▶ GOAL OF THE EXERCISE:
Return each line of the data below exactly, omitting any pictures.

▶ Stored entries:
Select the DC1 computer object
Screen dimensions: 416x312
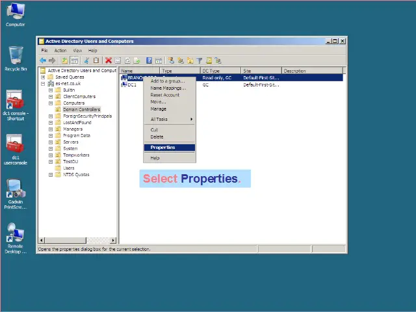point(132,85)
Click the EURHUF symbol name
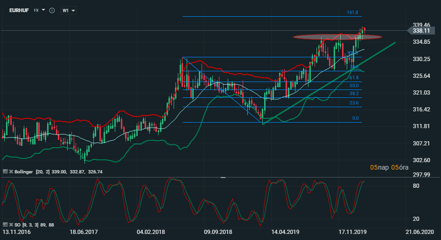Image resolution: width=441 pixels, height=240 pixels. 19,10
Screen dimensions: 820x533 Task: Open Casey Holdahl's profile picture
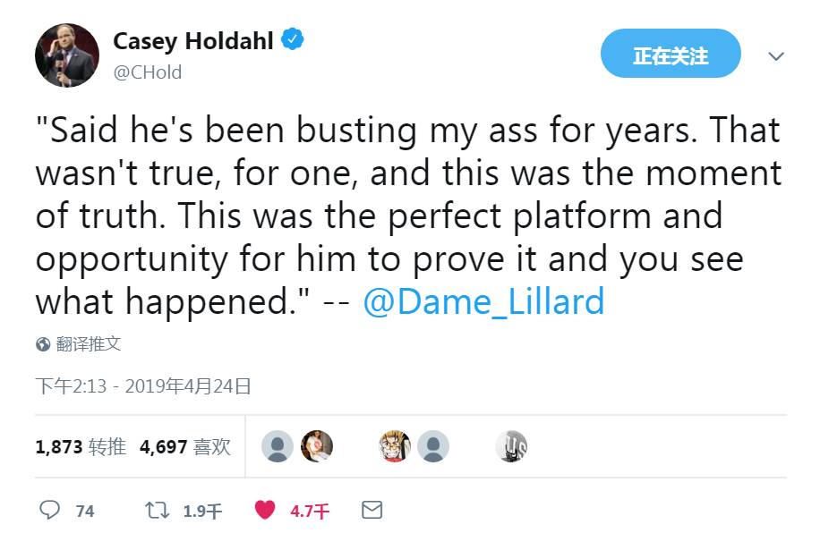[67, 55]
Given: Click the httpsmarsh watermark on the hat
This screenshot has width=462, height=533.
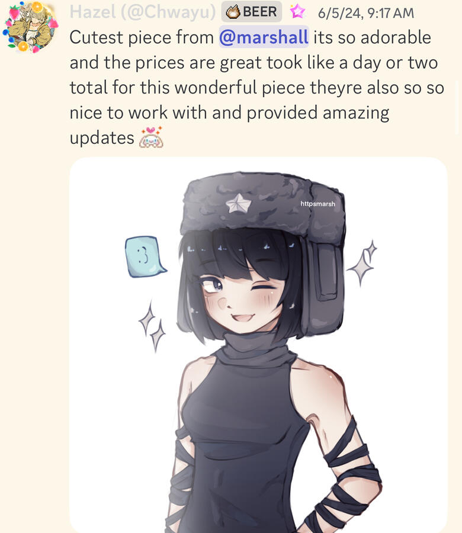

▶ ANSWER TO THIS PROBLEM:
Select the DC1 computer object
Screen dimensions: 416x312
point(132,85)
Click the EURHUF symbol name
Image resolution: width=441 pixels, height=240 pixels. 19,10
Screen dimensions: 820x533 Task: Open Casey Holdahl's profile picture
[67, 55]
Given: Click the httpsmarsh watermark on the hat
This screenshot has width=462, height=533.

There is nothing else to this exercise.